# Just a Reminder!!!



## cigar_joel (May 16, 2006)

I write this to all of the members of Cigar Live with deep sincerity.

With all of the smoking bans coming into effect, lets all remember to do all we can. Contact you Local, State and National politicians and let them know how you feel. The only way to stop this is to make our selves heard.

Lets not stand by and let our freedoms be taken away but stand up and shout about our passion!!

All of us can do something. Please, Call a politician today!!

Click HERE to find out who you need to call.

Joel


----------



## mrgatorman (Mar 23, 2007)

Joel...cant thank you enough for this...your absolutely right...the political theory is...the loudest squeak gets the oil. That is to say that those who make the most noise get the attention...Cigar Smokers Unite!!!
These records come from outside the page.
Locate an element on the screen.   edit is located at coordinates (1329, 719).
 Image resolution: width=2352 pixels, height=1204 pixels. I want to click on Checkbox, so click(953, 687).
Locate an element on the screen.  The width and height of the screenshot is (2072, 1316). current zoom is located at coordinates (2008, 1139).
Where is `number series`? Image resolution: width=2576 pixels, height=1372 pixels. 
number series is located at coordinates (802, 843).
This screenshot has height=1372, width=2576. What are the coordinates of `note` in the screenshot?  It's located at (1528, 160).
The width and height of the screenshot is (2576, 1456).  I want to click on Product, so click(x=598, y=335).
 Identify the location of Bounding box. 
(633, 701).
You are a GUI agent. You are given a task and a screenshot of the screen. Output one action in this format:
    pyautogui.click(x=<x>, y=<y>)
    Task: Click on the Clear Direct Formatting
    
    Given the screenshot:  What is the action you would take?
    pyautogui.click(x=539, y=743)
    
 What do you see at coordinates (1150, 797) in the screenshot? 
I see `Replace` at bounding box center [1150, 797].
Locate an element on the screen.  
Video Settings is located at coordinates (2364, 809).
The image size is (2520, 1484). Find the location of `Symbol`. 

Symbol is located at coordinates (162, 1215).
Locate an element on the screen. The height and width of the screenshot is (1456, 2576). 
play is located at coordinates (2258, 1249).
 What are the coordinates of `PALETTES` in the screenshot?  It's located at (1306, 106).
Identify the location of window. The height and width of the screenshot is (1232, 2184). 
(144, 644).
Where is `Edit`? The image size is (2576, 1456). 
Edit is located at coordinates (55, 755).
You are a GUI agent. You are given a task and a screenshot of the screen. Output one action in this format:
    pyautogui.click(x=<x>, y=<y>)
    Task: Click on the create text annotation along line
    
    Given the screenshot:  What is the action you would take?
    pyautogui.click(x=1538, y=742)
We need to be heard. get out and send an email, make a phone call...its not as intimidating as it seems. it takes very little time and it can make all the difference in the world. 

Let them know. all we want is the opportunity to enjoy ourselves as those who have a glass of wine do. Cigar Smokers are generous, fun loving, very relatable people. were easily approachable, eager to teach, and fun to be with...Cigar Smokers make this world just a little bit of a better place to be. My pennies...but something to think about.


----------



## tobacmon (May 17, 2007)

*Already called-----*

I agree and everyone with this community need to do just this. We will be the only ones to lose in the long run--And ofcoarse the retailers.


----------